Memory Complexity of adding consumers

I’ve read the Scalability document: https://mediasoup.org/documentation/v3/scalability/. As a constraint I’m only pertaining to One-To-Many section described in the document, and my question assumes that there is only one producer.

The Document Reads:
“If there are more than 200-300 viewers (so 400-600 consumers), the capabilities of a single mediasoup router could be exceeded.”

From what I understand, this clearly explains the compute - CPU - limits of a router, since by definition a router runs on one worker, which is tied to one core (I’m not sure if that’s in terms of CPU affinity or in terms of path of execution, that does not concern my question though). Also as discussed in this amazing thread: Preferentially optimize latency while broadcasting

The immediate question that comes to my mind is “What about memory scalability?”. That is, If I want to use a mediasoup router to its optimal capacity - say 150, considering 200 is borderish - what would be the amount of memory required in terms of the number of viewers of that stream?

Phrased in other words. If I know the amount of RAM - say “m” - used in a meeting:

  • with one producer endpoint having a send only transport , streaming audio and video.
  • with 30 consumer endpoints having receive only transport.

Can I safely assume that the amount of memory used by the router after adding 30 more participants would be of the order of “2m”?

* [Listed records]
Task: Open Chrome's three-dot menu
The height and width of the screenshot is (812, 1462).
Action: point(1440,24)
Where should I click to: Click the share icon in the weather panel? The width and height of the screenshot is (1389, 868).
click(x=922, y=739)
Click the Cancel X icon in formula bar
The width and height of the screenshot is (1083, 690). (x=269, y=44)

* [Work to complete]
**1.** According to the mediasoup forum post, how many consumers do 200-300 viewers amount to?
**2.** Write out all three records above word for word, with every line and coordinate unchanged.
The records come from a different source than the mediasoup forum post.

* [The responses]
**1.** 400-600 consumers.

**2.**
Task: Open Chrome's three-dot menu
The height and width of the screenshot is (812, 1462).
Action: point(1440,24)
Where should I click to: Click the share icon in the weather panel? The width and height of the screenshot is (1389, 868).
click(x=922, y=739)
Click the Cancel X icon in formula bar
The width and height of the screenshot is (1083, 690). (x=269, y=44)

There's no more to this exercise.